Logo nos reunimos em Foz do Iguaçu, e encontrei um homologo que pensava como eu. Estabelecemos então as diretrizes de um novo relacionamento, na histórica Ata de Iguaçu, em que colocamos no papel as diretrizes a seguir — sem excluir o problema nuclear para o qual, em vez de disputa, desejávamos cooperação, acabando com a corrida que existia em torno de quem primeiro chegasse a possuir uma arma nuclear. A partir daí o excelente trabalho desenvolvido por nossas chancelarias resultou na assinatura do Tratado de Buenos Aires, conhecido depois como Mercosul.
Como o senhor considerada o papel do Mercosul na história da diplomacia brasileira desde então?
Julio María Sanguinetti, Presidente do Uruguai, que passou a participar desse projeto, afirmou que foi o passo mais importante que tomamos na América do Sul. O nosso objetivo era criar um mercado comum, segundo o modelo Europeu, que começou com o Tratado de Paris entre França e Alemanha sobre carvão e aço. Brasil e Argentina iniciavam esse sonho e a médio e longo prazo incorporaríamos todos os países da América do Sul, numa integração por setores, para não haver retrocessos.
Infelizmente os governos Menem e Collor modificaram esses objetivos e o Mercosul tornou-se uma união aduaneira, que não se pode negar ser responsável por um extraordinário avanço no comércio dos nossos países. Mas a visão geopolítica do Mercosul — integração econômica-cultural-física-política — reduziu-se a um objetivo meramente comercial.

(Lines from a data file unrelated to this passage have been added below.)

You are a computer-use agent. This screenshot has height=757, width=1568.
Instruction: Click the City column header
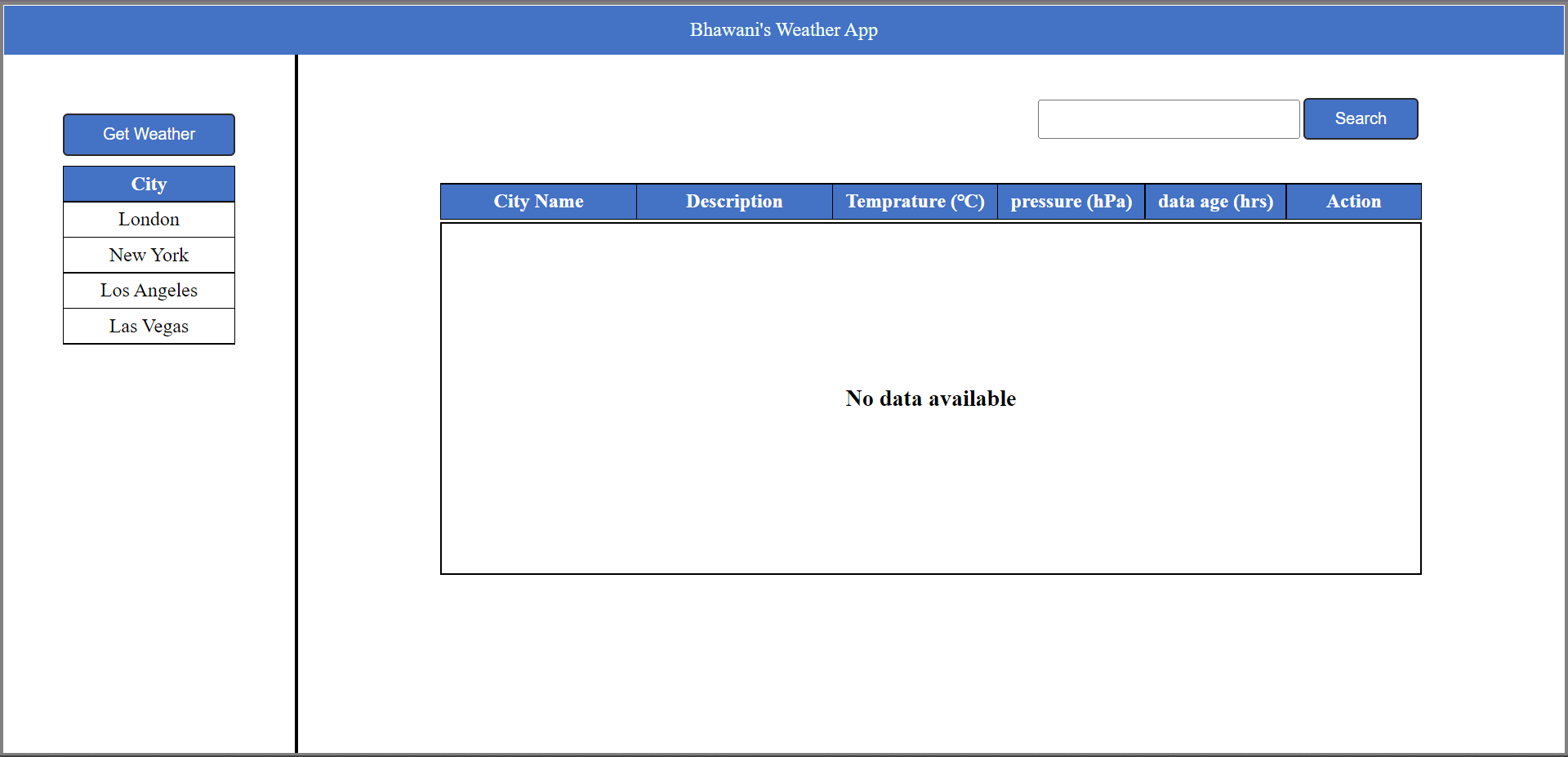pos(149,184)
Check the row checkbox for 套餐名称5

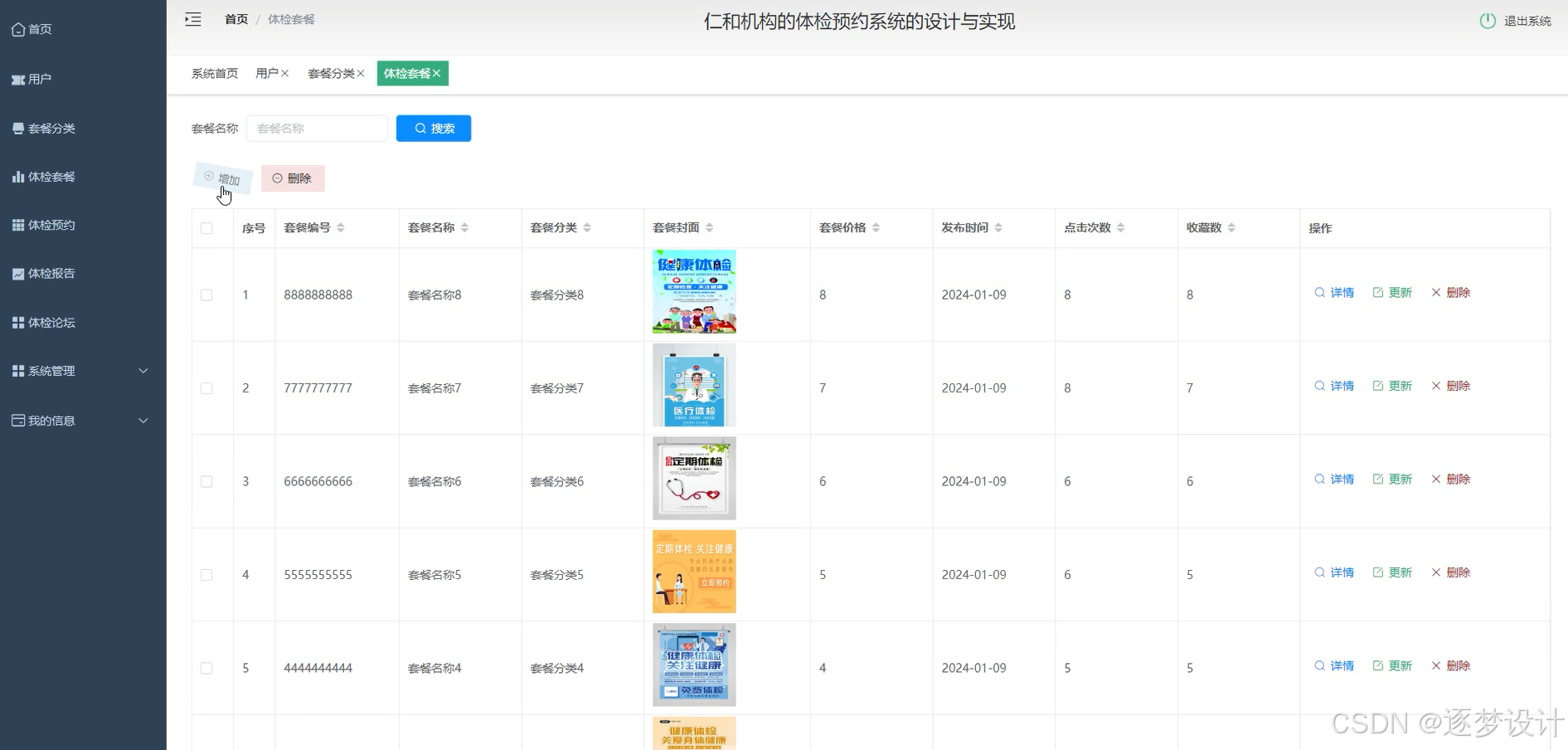pyautogui.click(x=206, y=574)
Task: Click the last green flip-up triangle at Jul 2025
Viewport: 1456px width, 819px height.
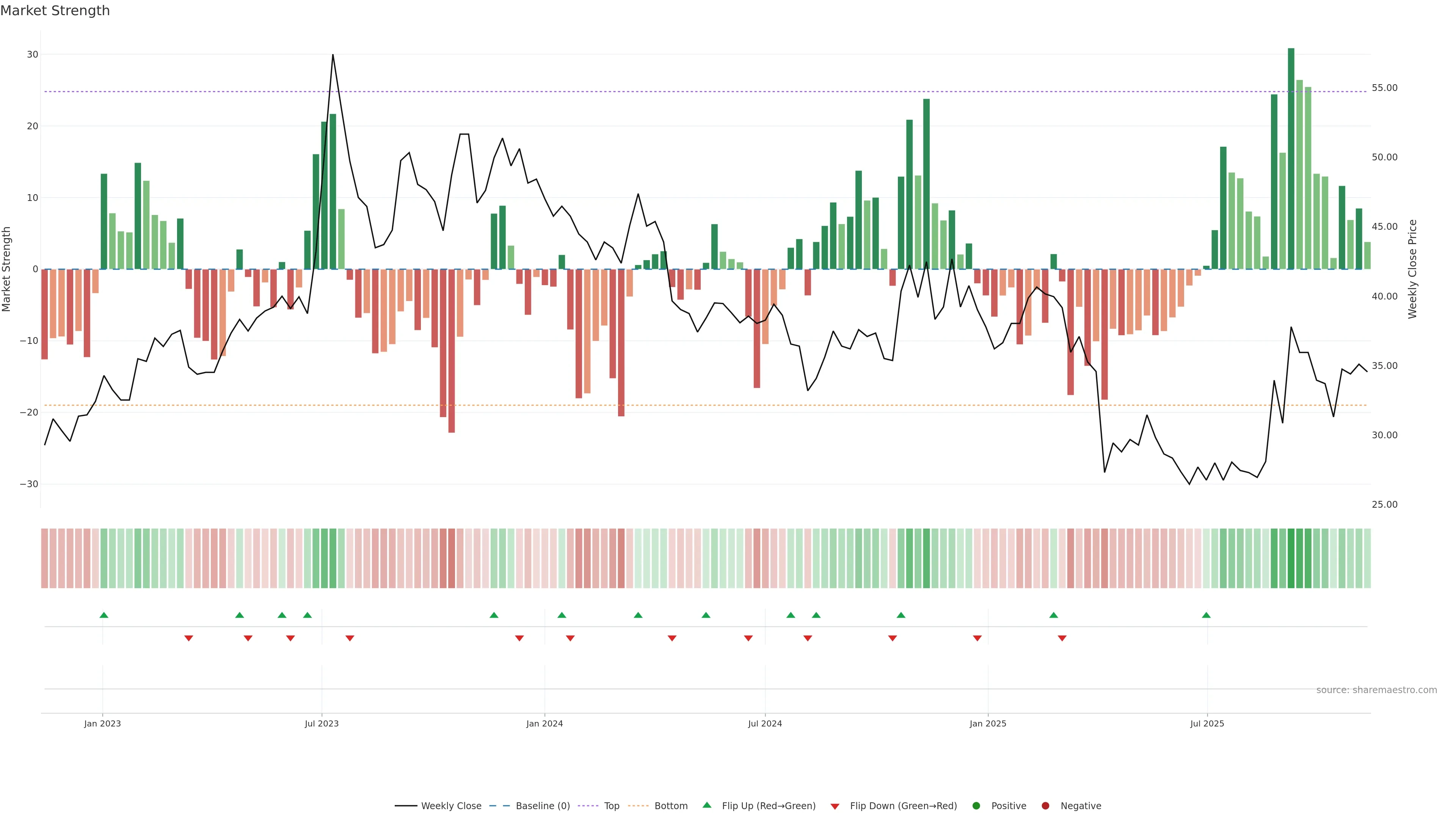Action: tap(1206, 615)
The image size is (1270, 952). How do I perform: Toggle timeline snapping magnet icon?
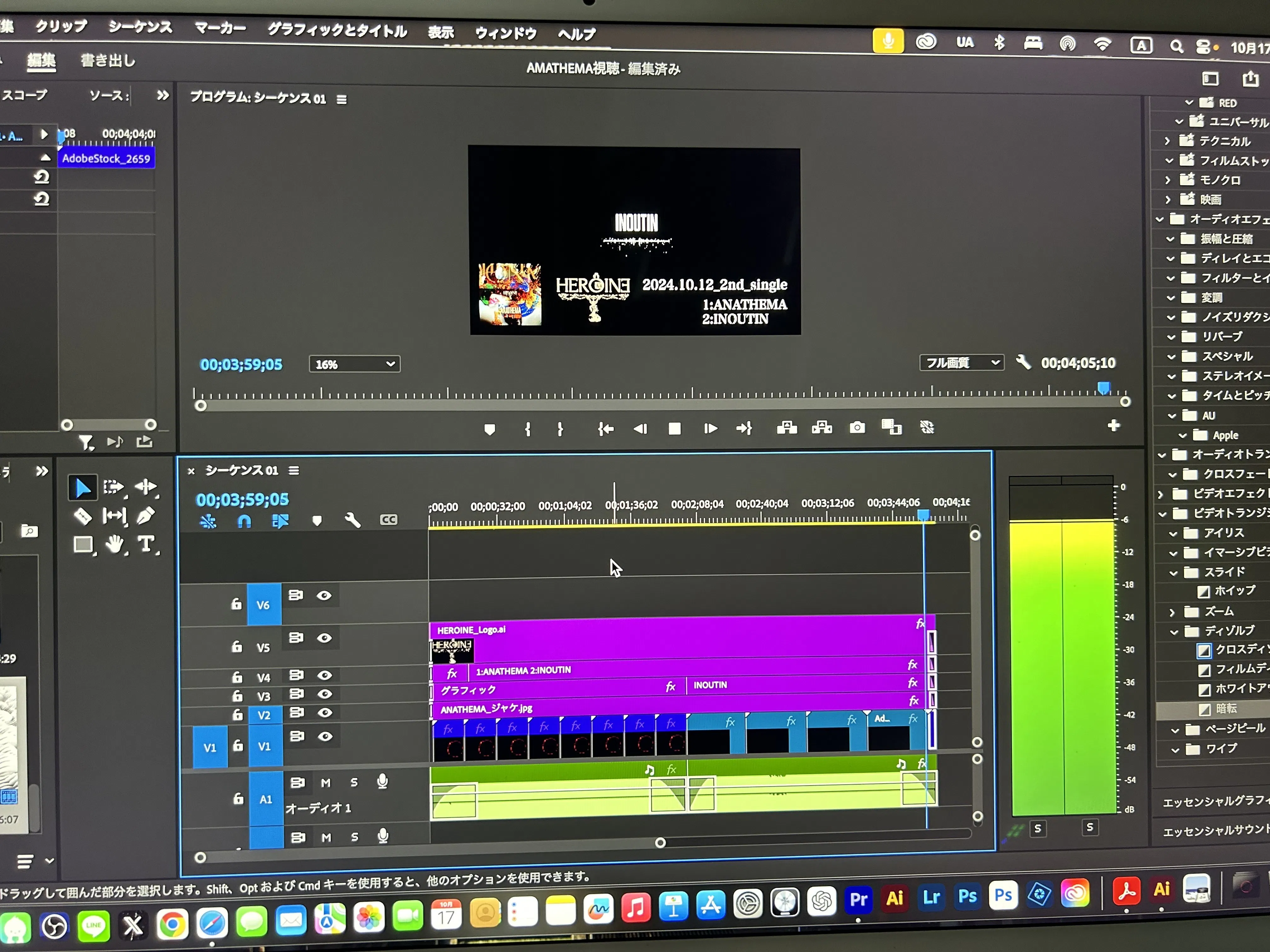[244, 521]
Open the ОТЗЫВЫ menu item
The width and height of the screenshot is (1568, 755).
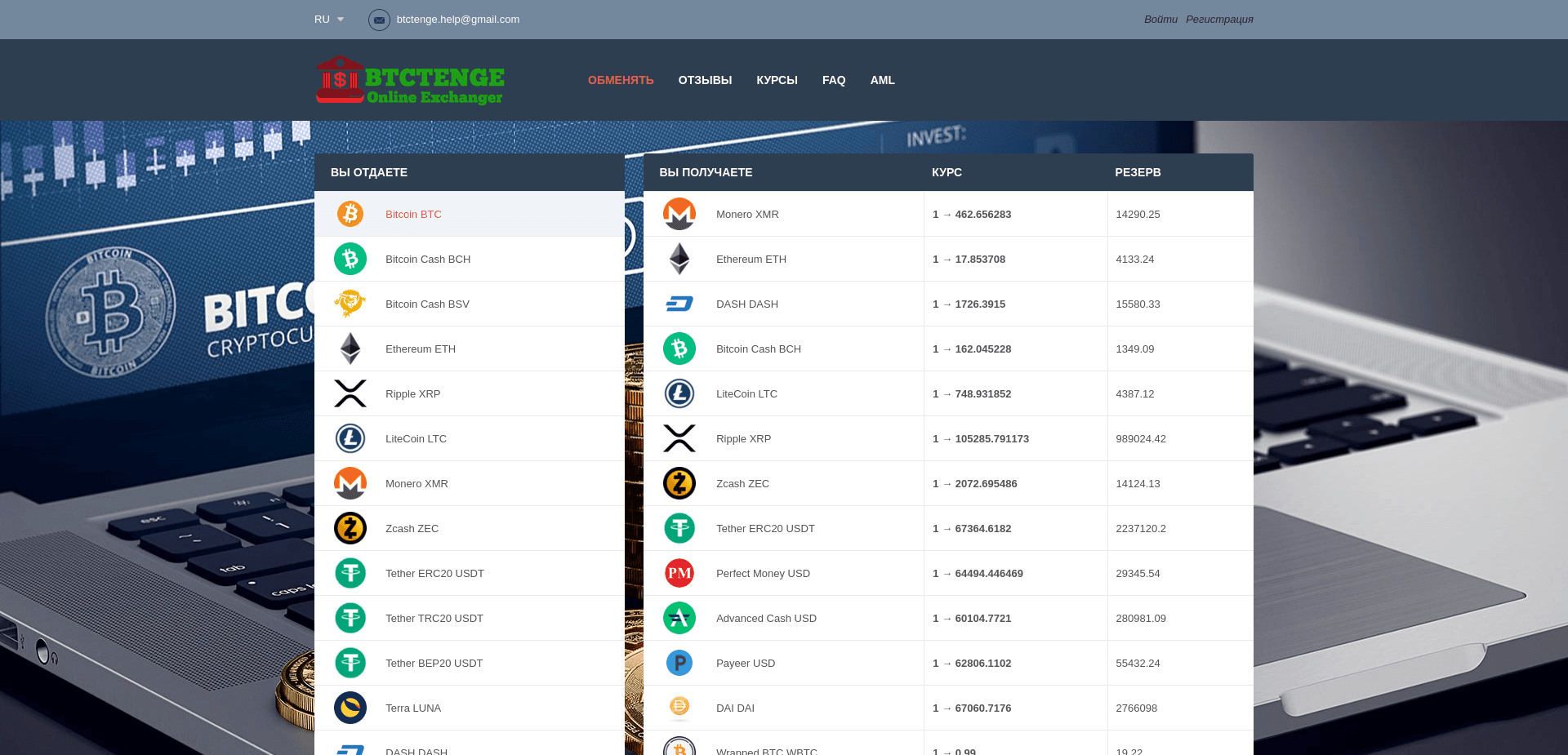click(x=705, y=80)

Hoje, o governo ensaia um racha com a Argentina. Como o senhor vê esse desenvolvimento?
Nossas relações com a Argentina jamais devem regredir, respeitando o lema do Mercosul: "Crescer Juntos".
Quais são os riscos que o Brasil corre ao optar por não dar prioridade para o Mercosul?
Como disse, o Mercosul não é um projeto econômico e sim geopolítico, que interessa muito ao Brasil e não pode jamais ser desprezado. Dele decorre a estabilidade do Continente. Qualquer abalo maior em nosso relacionamento, que hoje se estende a outros países, é perigoso, porque podemos voltar à antiga rivalidade que foi sepultada.
Não podemos desprezar o fato de que o Mercosul foi responsável por sermos o único continente onde não existe corrida nuclear e o mais pacífico do mundo, onde há mais de cem anos não ocorre uma guerra maior.
Como o senhor avalia a política externa do atual governo?
Tomei a decisão, que tenho mantido sempre, de não fazer avaliações sobre os meus antecessores e sucessores: cada governo vive suas circunstâncias e não acredito, como ex-Presidente, que qualquer Presidente deixe de desejar fazer o melhor pelo país. Temos no Itamaraty um corpo diplomático da melhor qualidade, que sabe defender o Brasil em todos os campos de seus interesses externos.